When you set up your LinkedIn account, you may have been asked to choose some of these elements to follow, which means they will appear in your news feed. However, you can customize which sources you want to follow at any time.

Scroll down your home page until you reach the Add to Your Feed section, and click View All Recommendations. The news feed following page is displayed. Three headers appear below the top navigation bar: Follow Fresh Perspectives, X Following, and Y Followers (where X and Y are the number of people and topics you are following and who are following you, respectively).

LinkedIn follow recommendations
See whom LinkedIn recommends you can follow.

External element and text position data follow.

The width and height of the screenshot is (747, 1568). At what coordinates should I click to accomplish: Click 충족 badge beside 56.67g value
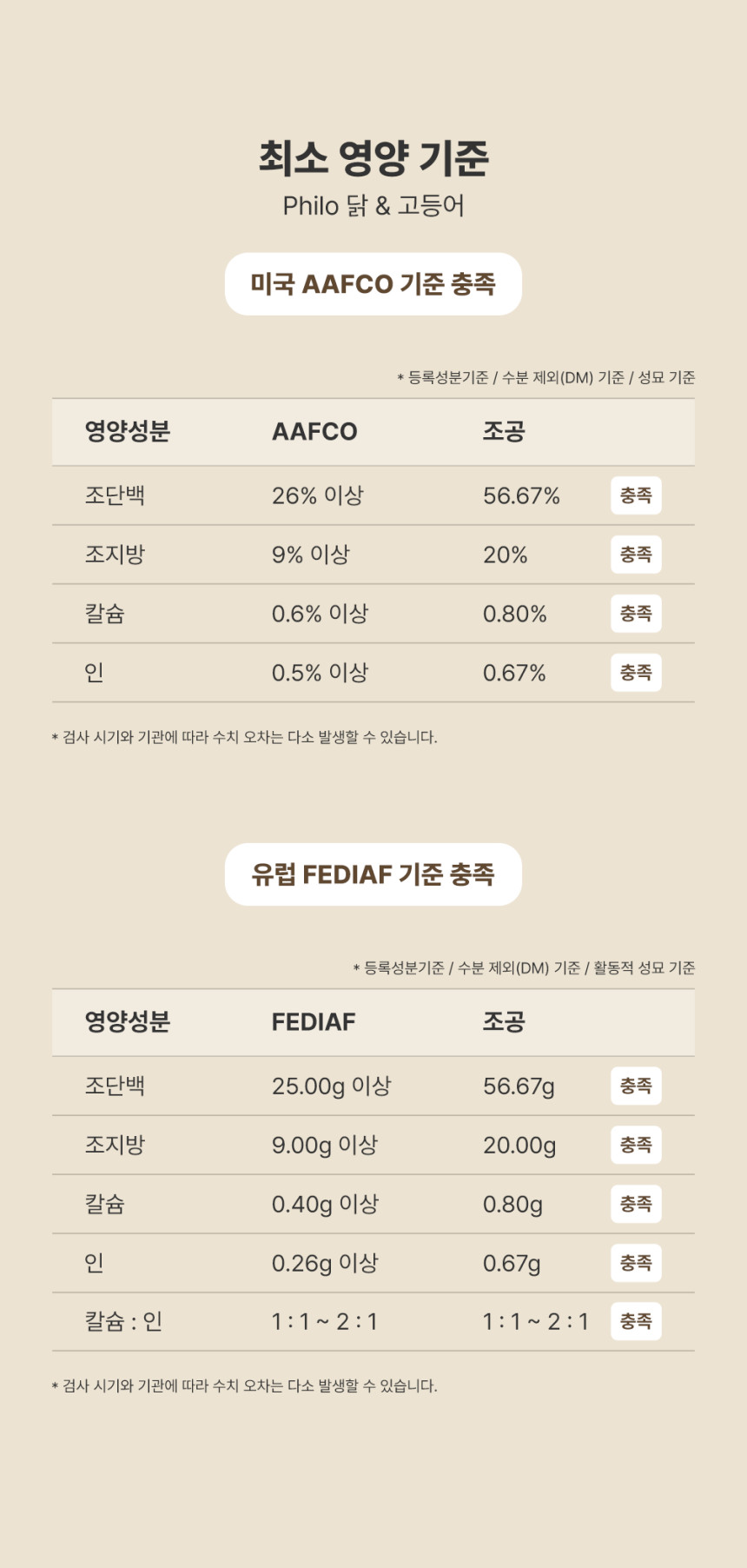636,1086
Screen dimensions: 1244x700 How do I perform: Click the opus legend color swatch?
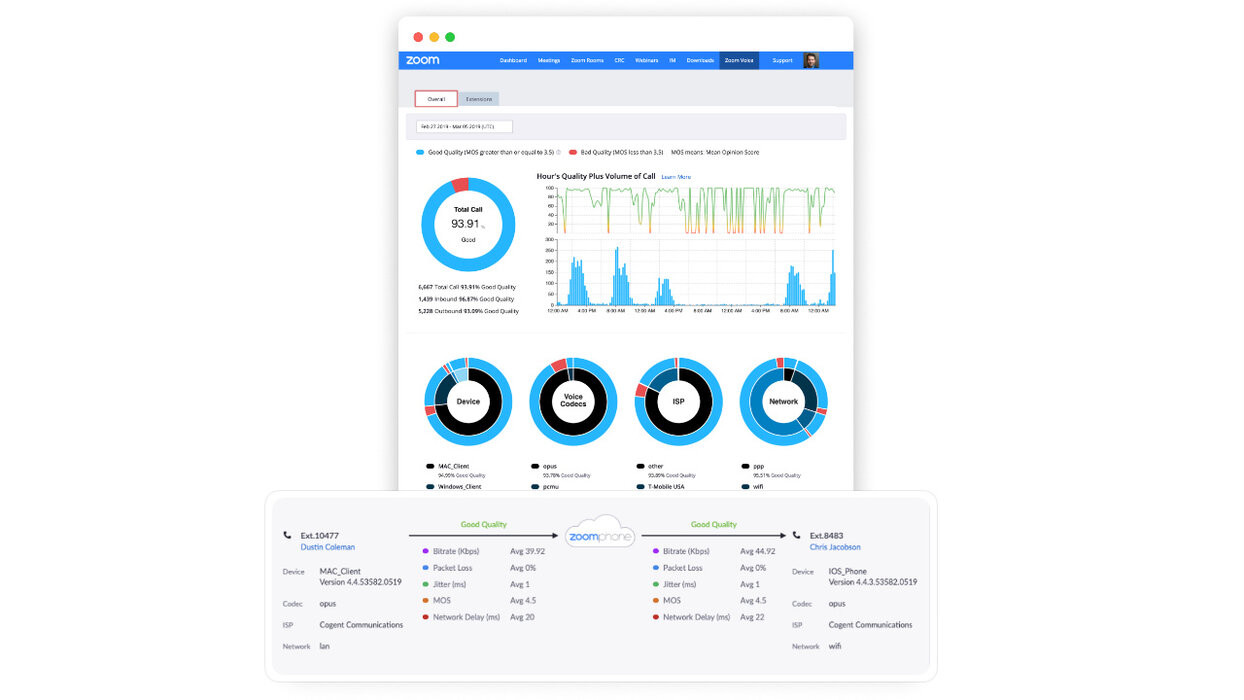click(536, 466)
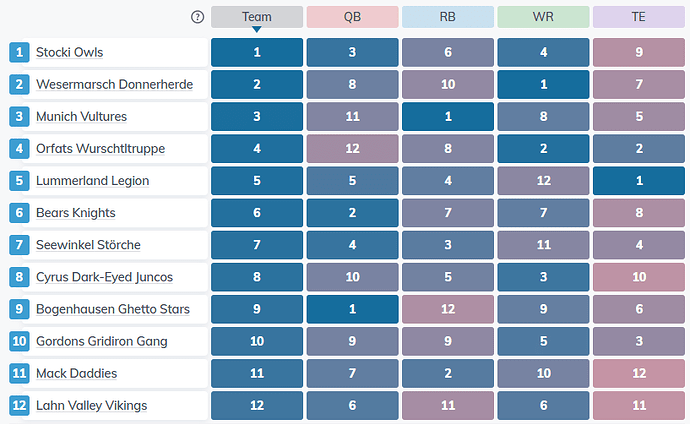This screenshot has height=424, width=690.
Task: Click the rank 12 badge beside Lahn Valley Vikings
Action: (19, 406)
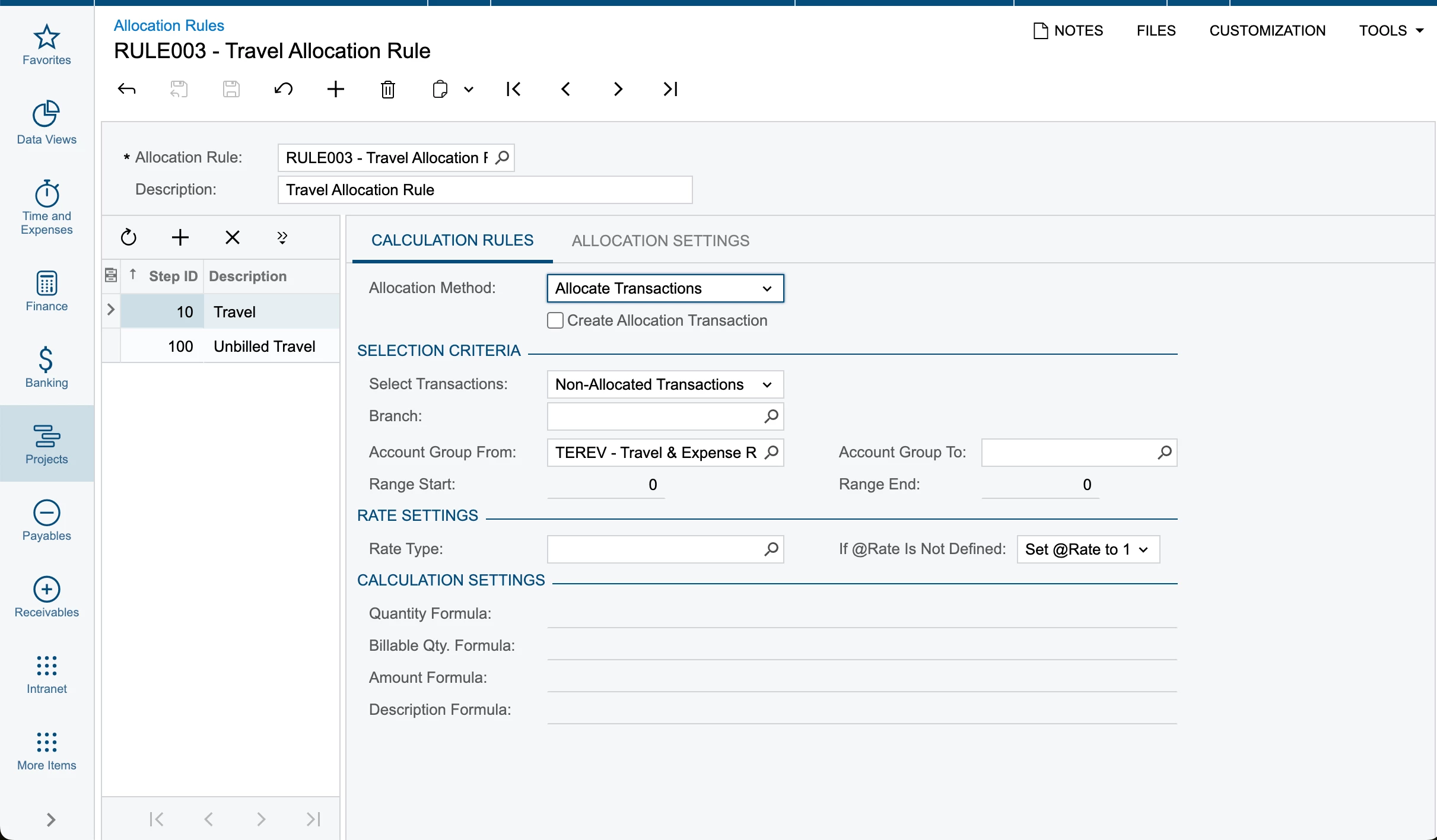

Click the Follow Fresh Perspectives header, if necessary, to display influencers, channels, people, topics, and publishers you might want to follow, based on your profile and how interactions. Each tile contains a photo, a name, the number of followers, and if available, the name of a first-degree connection who is also a follower.

Click tiles to see their LinkedIn page and read their most recent set of articles. If you want to follow a source, click the Follow button at the bottom of the tile; the button changes to Following. If you change your mind at any time, just click the Following button.

As you decide which influencers, channels, or publishers to follow, keep in mind that if you simply click inside the tiles, you will be taken to their LinkedIn pages, not changing your subscription to those sources.

When you want to curate the sources you’re following, click Following below the top navigation bar to see all your sources. By default, every first-degree connection is a source, along with the influencers, companies, and topics you’ve chosen. When you don’t want a person or source in your news feed, simply click Following (which will then change to Follow).

To speed up the process, click the filter icon near the top right of the screen to display the filter menu shown below. You can display only your first-degree connections (the Connections option), people you’re following whom you’re not connected to (Out-of-Network), and more.

LinkedIn news sources
Review your news sources to decide whom you still want to follow in your news feed.